(Some entries)
====================

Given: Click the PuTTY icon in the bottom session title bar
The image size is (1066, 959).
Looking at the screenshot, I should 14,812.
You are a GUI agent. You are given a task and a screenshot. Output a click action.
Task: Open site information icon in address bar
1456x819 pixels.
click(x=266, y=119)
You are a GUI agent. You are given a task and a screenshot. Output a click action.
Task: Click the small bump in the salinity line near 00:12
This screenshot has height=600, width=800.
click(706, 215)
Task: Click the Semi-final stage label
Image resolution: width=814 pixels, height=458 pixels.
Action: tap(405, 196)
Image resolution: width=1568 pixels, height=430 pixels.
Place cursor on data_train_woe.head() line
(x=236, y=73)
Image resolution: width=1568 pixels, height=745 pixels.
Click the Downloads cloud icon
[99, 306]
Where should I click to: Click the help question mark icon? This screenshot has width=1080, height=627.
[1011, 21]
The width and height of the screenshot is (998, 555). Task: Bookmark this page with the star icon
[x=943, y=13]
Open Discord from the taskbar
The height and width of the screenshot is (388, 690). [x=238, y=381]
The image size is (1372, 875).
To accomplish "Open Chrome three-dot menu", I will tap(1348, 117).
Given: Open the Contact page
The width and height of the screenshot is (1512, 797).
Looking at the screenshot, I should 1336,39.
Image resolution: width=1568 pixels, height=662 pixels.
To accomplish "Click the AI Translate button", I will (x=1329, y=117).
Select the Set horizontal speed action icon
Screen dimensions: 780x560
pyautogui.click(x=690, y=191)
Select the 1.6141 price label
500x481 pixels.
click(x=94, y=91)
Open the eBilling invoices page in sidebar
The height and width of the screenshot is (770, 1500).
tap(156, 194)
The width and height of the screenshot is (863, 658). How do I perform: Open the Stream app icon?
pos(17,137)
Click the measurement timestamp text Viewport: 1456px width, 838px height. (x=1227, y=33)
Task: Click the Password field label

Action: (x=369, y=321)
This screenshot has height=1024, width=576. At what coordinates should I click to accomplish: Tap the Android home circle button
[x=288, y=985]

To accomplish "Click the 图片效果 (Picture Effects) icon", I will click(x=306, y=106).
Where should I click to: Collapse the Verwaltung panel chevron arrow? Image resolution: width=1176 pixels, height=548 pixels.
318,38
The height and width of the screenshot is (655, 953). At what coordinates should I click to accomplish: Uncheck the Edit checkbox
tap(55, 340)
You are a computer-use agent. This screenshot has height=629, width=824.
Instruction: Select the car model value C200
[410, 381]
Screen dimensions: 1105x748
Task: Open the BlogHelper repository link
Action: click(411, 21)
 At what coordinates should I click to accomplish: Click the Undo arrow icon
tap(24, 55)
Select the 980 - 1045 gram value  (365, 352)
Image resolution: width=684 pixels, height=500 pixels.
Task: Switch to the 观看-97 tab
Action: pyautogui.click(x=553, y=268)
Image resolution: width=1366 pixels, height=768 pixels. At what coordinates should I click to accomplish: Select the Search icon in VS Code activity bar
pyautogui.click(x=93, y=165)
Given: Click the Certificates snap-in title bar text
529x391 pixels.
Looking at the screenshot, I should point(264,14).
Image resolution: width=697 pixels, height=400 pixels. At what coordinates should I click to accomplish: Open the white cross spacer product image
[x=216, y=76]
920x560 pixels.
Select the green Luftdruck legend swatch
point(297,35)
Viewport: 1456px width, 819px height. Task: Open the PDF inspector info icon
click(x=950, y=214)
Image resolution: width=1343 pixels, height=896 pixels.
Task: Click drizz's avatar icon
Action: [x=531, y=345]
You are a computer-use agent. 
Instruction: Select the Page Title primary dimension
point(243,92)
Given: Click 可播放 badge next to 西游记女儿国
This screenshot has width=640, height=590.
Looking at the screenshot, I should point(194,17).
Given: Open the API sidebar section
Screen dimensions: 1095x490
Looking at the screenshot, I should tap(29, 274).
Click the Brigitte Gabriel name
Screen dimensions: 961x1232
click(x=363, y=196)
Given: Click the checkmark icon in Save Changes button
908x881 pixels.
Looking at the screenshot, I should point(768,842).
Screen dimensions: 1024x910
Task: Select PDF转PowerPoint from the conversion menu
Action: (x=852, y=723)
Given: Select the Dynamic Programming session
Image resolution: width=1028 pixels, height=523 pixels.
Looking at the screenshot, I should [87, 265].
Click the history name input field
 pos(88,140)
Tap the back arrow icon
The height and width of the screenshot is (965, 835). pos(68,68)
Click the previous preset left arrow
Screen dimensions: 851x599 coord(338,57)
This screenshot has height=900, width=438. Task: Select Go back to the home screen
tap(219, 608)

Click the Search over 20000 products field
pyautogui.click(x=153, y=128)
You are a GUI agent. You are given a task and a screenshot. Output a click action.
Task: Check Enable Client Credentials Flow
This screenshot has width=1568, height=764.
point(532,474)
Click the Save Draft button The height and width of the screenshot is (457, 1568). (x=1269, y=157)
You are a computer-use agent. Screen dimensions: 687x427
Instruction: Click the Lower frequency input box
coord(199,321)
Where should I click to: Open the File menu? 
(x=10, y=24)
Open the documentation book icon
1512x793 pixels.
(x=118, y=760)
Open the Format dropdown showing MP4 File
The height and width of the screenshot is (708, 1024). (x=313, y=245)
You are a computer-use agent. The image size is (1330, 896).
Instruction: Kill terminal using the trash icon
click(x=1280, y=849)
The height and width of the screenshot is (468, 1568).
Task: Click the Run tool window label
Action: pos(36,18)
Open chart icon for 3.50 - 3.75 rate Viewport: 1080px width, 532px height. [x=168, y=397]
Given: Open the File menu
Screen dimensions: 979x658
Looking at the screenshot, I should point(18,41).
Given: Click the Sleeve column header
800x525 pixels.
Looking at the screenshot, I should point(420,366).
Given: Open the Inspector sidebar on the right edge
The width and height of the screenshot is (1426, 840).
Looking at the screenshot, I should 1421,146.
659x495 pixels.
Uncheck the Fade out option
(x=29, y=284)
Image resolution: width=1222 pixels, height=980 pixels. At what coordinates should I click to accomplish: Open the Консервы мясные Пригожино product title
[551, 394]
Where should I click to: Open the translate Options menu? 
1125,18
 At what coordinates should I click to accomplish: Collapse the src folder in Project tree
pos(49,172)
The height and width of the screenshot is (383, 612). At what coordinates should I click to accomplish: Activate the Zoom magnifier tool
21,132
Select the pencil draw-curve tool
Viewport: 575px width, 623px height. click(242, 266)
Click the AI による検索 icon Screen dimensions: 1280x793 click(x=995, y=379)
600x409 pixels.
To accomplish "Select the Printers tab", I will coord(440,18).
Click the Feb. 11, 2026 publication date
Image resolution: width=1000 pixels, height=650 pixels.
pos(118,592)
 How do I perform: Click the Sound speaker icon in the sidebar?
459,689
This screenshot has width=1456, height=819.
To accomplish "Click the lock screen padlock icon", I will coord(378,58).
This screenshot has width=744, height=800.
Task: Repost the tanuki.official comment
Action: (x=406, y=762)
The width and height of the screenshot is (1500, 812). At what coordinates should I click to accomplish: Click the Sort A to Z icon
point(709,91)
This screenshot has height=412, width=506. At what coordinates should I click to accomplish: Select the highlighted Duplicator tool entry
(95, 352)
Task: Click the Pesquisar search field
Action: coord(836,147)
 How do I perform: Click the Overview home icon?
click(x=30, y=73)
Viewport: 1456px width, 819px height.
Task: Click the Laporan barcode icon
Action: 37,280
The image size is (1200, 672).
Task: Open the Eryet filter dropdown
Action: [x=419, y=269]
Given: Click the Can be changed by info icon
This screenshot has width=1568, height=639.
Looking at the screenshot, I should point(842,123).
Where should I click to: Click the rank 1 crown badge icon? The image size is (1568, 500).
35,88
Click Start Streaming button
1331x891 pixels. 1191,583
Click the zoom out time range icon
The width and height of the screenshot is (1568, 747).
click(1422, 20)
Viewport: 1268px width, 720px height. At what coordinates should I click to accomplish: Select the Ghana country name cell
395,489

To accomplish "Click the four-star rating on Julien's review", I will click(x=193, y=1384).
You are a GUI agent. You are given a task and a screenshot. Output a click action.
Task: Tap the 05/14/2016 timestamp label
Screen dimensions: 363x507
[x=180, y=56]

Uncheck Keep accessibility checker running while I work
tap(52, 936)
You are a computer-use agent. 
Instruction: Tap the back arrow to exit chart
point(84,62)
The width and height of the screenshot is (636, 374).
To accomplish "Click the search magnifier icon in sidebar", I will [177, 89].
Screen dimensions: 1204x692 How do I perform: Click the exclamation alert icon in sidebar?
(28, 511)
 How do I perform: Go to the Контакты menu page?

====================

» THE TASK:
Could you write out, word for word, the lines of the entries that start with the line containing "Given: Click the checkmark" and go on through the line containing "Action: pos(36,18)"?

» OUTPUT:
Given: Click the checkmark icon in Save Changes button
908x881 pixels.
Looking at the screenshot, I should point(768,842).
Screen dimensions: 1024x910
Task: Select PDF转PowerPoint from the conversion menu
Action: (x=852, y=723)
Given: Select the Dynamic Programming session
Image resolution: width=1028 pixels, height=523 pixels.
Looking at the screenshot, I should [87, 265].
Click the history name input field
 pos(88,140)
Tap the back arrow icon
The height and width of the screenshot is (965, 835). pos(68,68)
Click the previous preset left arrow
Screen dimensions: 851x599 coord(338,57)
This screenshot has height=900, width=438. Task: Select Go back to the home screen
tap(219, 608)

Click the Search over 20000 products field
pyautogui.click(x=153, y=128)
You are a GUI agent. You are given a task and a screenshot. Output a click action.
Task: Check Enable Client Credentials Flow
This screenshot has width=1568, height=764.
point(532,474)
Click the Save Draft button The height and width of the screenshot is (457, 1568). (x=1269, y=157)
You are a computer-use agent. Screen dimensions: 687x427
Instruction: Click the Lower frequency input box
coord(199,321)
Where should I click to: Open the File menu? 
(x=10, y=24)
Open the documentation book icon
1512x793 pixels.
(x=118, y=760)
Open the Format dropdown showing MP4 File
The height and width of the screenshot is (708, 1024). (x=313, y=245)
You are a computer-use agent. The image size is (1330, 896).
Instruction: Kill terminal using the trash icon
click(x=1280, y=849)
The height and width of the screenshot is (468, 1568).
Task: Click the Run tool window label
Action: pos(36,18)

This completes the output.